O partido fundado por Mário Soares em 1973 nunca se aliou aos comunistas, tendo ambos apenas convivido em cinco governos provisórios, entre Abril de 1974 e Abril de 1976, com desavenças graves pelo meio.
Na verdade, a ruptura definitiva dá-se entre Setembro e Novembro de 1975, “formalizada” em Abril de 1976, como resultado das primeiras eleições legislativas em democracia, que deram a vitória aos socialistas, com 1 milhão e 900 mil votos, contra 788 mil para os comunistas, que seriam a quarta força política no parlamento, atrás de PS, PPD e CDS.
Ao longo destas quatro décadas de regime democrático, realizadas já 14 eleições legislativas, os comunistas perderam mais de 600 mil votos, isto é, perto de 60 por cento do seu eleitorado inicial.
Quanto aos socialistas, ganharam e perderam eleições, foram governo em minoria, coligados com o CDS, com o PSD e governaram, por uma vez, com maioria absoluta.
Entre ambos os partidos, a diferença mínima de votos foi de cerca de meio milhão, em 1979, e a máxima foi superior a dois milhões, em 2005.
E quantas vezes comunistas e socialistas convergiram politicamente em questões relevantes da política nacional?
Na aprovação da Constituição, em Abril de 1976, onde só o CDS votou contra, na eleição de Mário Soares para a Presidência da República, em 1986, em que os votos dos comunistas foram decisivos, na segunda volta e, um ano depois, no derrube do governo minoritário do PSD, a que se seguiria, aliás, uma maioria absoluta do mesmo partido.
Vale a pena seguir a história conturbada das relações, ou ausência delas, entre o PS e o PCP, começando mesmo pelos últimos anos da ditadura, com ambos os partidos na clandestinidade e com os principais dirigentes no exílio.
”Inimigos íntimos”
A história destas relações é também, até ao início dos anos 90 do passado século, o confronto entre duas personalidades que marcaram a política portuguesa contemporânea: Álvaro Cunhal e Mário Soares.
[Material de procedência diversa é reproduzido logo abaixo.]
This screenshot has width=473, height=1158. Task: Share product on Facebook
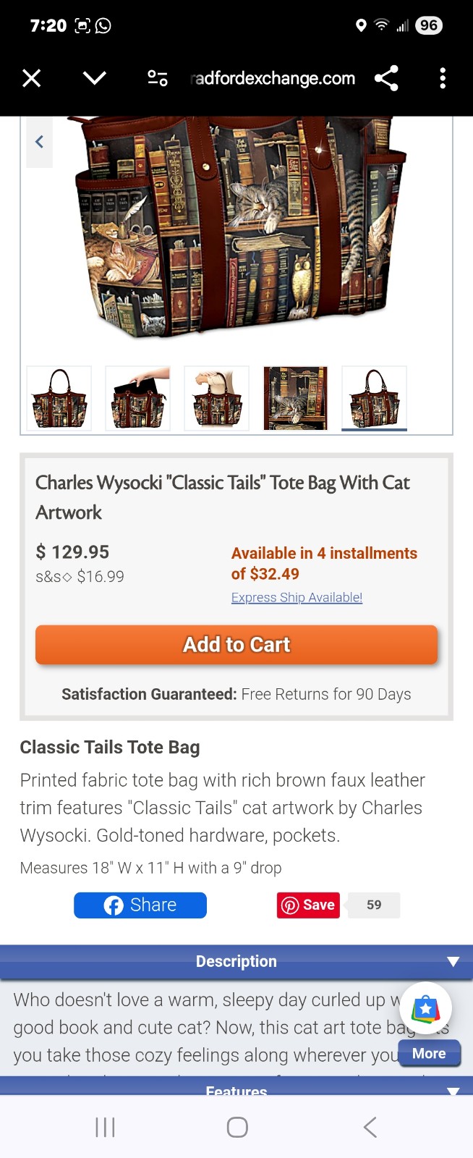(140, 905)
Aqueles que ficaram conhecidos como “inimigos íntimos”, separados por onze anos de idade, conheceram-se como aluno (Soares) e professor (Cunhal) no colégio da família Soares, onde Cunhal foi tutor.
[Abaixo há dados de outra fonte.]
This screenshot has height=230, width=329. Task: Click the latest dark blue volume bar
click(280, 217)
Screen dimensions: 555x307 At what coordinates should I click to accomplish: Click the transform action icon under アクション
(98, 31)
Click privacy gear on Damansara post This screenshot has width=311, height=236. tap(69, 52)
A personalidade de Cunhal tocou profundamente Mário Soares, como ele próprio admitiu. Soares filiar-se-ia mesmo no PCP, onde militou apenas sete anos, entre 1943 e 1950, altura em foi expulso do partido.
As razões da expulsão diferem conforme a versão de Soares ou do PCP. O fundador do PS afirma que se apercebeu do “plano de conquista do mundo” concebido pelo PC da União Soviética. Os comunistas acusaram-no de ter abdicado da luta.
As divergências terão começado aqui, embora se tenham registado períodos de aproximação, mas também de afastamento.
Em 1965, Mário Soares integra as listas unitárias da Oposição Democrática, que apenas concorreu em cinco distritos, mas que acabou por desistir, por manifesta falta de condições de imparcialidade.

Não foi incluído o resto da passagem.